# Exercise details
Every record must appear in your reply exactly as written.

[Dataset extract Boundary: Start]

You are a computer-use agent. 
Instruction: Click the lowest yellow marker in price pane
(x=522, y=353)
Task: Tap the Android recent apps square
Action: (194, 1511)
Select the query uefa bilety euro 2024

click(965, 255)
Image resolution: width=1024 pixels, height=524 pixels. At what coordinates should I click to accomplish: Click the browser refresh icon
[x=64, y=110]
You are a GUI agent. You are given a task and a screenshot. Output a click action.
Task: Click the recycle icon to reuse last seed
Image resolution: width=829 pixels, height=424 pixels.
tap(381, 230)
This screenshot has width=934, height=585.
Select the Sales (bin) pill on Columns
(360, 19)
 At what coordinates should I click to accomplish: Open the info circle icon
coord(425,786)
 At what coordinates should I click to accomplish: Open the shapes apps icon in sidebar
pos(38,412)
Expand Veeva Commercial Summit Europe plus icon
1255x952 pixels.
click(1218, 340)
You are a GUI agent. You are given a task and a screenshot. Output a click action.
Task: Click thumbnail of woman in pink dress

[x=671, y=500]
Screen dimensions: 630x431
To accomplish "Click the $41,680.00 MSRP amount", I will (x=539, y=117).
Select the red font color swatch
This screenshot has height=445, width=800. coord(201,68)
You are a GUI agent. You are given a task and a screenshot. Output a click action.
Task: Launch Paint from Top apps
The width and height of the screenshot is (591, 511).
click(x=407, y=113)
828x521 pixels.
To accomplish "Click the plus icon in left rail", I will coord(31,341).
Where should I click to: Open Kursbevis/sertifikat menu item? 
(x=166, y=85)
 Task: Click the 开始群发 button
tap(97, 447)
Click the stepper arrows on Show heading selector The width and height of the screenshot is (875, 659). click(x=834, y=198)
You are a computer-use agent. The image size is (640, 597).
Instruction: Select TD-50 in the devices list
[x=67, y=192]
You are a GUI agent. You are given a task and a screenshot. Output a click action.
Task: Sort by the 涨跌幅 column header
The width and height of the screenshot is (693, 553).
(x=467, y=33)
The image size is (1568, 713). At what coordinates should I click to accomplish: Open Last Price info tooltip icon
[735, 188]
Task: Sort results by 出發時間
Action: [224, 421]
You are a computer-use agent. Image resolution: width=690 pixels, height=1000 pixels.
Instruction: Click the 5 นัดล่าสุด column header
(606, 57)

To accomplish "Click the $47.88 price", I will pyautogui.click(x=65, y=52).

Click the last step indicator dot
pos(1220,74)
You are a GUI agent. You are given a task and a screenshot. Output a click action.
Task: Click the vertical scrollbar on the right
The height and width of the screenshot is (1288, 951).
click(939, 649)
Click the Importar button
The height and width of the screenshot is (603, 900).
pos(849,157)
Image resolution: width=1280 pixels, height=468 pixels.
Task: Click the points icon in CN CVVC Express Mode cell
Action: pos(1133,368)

[Dataset extract Boundary: End]

# Written answer
You are a computer-use agent. 
Instruction: Click the lowest yellow marker in price pane
(x=522, y=353)
Task: Tap the Android recent apps square
Action: (194, 1511)
Select the query uefa bilety euro 2024

click(965, 255)
Image resolution: width=1024 pixels, height=524 pixels. At what coordinates should I click to accomplish: Click the browser refresh icon
[x=64, y=110]
You are a GUI agent. You are given a task and a screenshot. Output a click action.
Task: Click the recycle icon to reuse last seed
Image resolution: width=829 pixels, height=424 pixels.
tap(381, 230)
This screenshot has width=934, height=585.
Select the Sales (bin) pill on Columns
(360, 19)
 At what coordinates should I click to accomplish: Open the info circle icon
coord(425,786)
 At what coordinates should I click to accomplish: Open the shapes apps icon in sidebar
pos(38,412)
Expand Veeva Commercial Summit Europe plus icon
1255x952 pixels.
click(1218, 340)
You are a GUI agent. You are given a task and a screenshot. Output a click action.
Task: Click thumbnail of woman in pink dress

[x=671, y=500]
Screen dimensions: 630x431
To accomplish "Click the $41,680.00 MSRP amount", I will (x=539, y=117).
Select the red font color swatch
This screenshot has height=445, width=800. coord(201,68)
You are a GUI agent. You are given a task and a screenshot. Output a click action.
Task: Launch Paint from Top apps
The width and height of the screenshot is (591, 511).
click(x=407, y=113)
828x521 pixels.
To accomplish "Click the plus icon in left rail", I will coord(31,341).
Where should I click to: Open Kursbevis/sertifikat menu item? 
(x=166, y=85)
 Task: Click the 开始群发 button
tap(97, 447)
Click the stepper arrows on Show heading selector The width and height of the screenshot is (875, 659). click(x=834, y=198)
You are a computer-use agent. The image size is (640, 597).
Instruction: Select TD-50 in the devices list
[x=67, y=192]
You are a GUI agent. You are given a task and a screenshot. Output a click action.
Task: Sort by the 涨跌幅 column header
The width and height of the screenshot is (693, 553).
(x=467, y=33)
The image size is (1568, 713). At what coordinates should I click to accomplish: Open Last Price info tooltip icon
[735, 188]
Task: Sort results by 出發時間
Action: [224, 421]
You are a computer-use agent. Image resolution: width=690 pixels, height=1000 pixels.
Instruction: Click the 5 นัดล่าสุด column header
(606, 57)

To accomplish "Click the $47.88 price", I will pyautogui.click(x=65, y=52).

Click the last step indicator dot
pos(1220,74)
You are a GUI agent. You are given a task and a screenshot. Output a click action.
Task: Click the vertical scrollbar on the right
The height and width of the screenshot is (1288, 951).
click(939, 649)
Click the Importar button
The height and width of the screenshot is (603, 900).
pos(849,157)
Image resolution: width=1280 pixels, height=468 pixels.
Task: Click the points icon in CN CVVC Express Mode cell
Action: pos(1133,368)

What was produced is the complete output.